REQUIREMENT: Reproduce verbatim the lines from the line containing "Open Government Data (OGD) (232, 223)" up to and including the line containing "Rechtsmittel (120, 105)".

DATA SHOWN:
+--

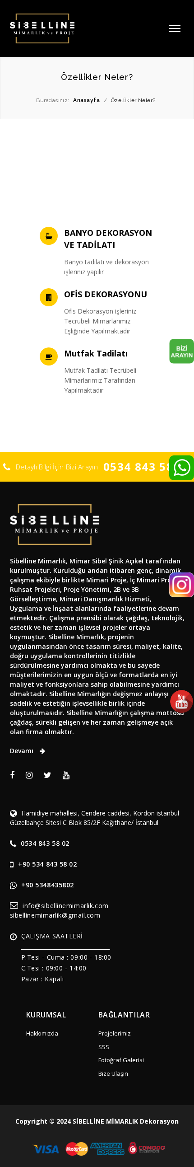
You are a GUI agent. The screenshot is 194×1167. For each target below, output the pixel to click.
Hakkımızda (42, 1033)
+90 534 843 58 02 (47, 864)
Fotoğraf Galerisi (121, 1060)
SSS (103, 1047)
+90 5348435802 (47, 885)
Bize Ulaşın (113, 1073)
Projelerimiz (114, 1033)
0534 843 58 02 (147, 466)
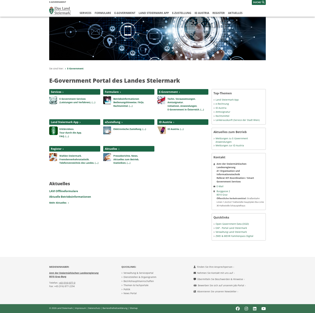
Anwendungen (188, 105)
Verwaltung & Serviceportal (138, 272)
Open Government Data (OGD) (232, 223)
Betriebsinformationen (126, 98)
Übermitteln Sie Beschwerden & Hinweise (220, 279)
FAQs (141, 102)
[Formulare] (107, 100)
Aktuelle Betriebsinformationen (70, 196)
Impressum (80, 308)
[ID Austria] (161, 130)
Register (218, 13)
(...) (131, 105)
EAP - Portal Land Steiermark (231, 228)
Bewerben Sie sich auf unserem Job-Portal (221, 285)
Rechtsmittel (120, 105)
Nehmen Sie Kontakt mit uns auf (215, 272)
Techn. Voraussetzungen (181, 98)
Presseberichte (121, 155)
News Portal (130, 293)
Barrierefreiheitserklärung (115, 308)
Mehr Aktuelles (58, 202)
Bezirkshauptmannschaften (139, 281)
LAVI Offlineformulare (63, 191)
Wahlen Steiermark (70, 155)
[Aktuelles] (107, 157)
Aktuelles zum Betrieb (125, 159)
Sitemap (134, 308)
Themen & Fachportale (136, 285)
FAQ (61, 136)
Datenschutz (94, 308)
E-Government (124, 13)
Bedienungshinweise (124, 102)
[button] (258, 2)
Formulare (103, 13)
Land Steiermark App (154, 13)
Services (85, 13)
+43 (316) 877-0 (67, 282)
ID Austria (202, 13)
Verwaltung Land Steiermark (231, 231)
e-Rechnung (222, 103)
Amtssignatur (175, 102)
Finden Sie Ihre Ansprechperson (215, 266)
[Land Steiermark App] (53, 130)
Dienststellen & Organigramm (140, 277)
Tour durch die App (70, 132)
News (134, 155)
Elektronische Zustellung (127, 129)
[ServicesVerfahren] (53, 100)
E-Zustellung (181, 13)
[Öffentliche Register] (53, 157)
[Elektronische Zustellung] (107, 130)
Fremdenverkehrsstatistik (74, 159)
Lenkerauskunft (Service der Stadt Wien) (238, 120)
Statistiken (119, 162)
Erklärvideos (66, 129)
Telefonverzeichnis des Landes (76, 162)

+--

RESULT OF THE EXERCISE:
Open Government Data (OGD) (232, 223)
Betriebsinformationen (126, 98)
Übermitteln Sie Beschwerden & Hinweise (220, 279)
FAQs (141, 102)
[Formulare] (107, 100)
Aktuelle Betriebsinformationen (70, 196)
Impressum (80, 308)
[ID Austria] (161, 130)
Register (218, 13)
(...) (131, 105)
EAP - Portal Land Steiermark (231, 228)
Bewerben Sie sich auf unserem Job-Portal (221, 285)
Rechtsmittel (120, 105)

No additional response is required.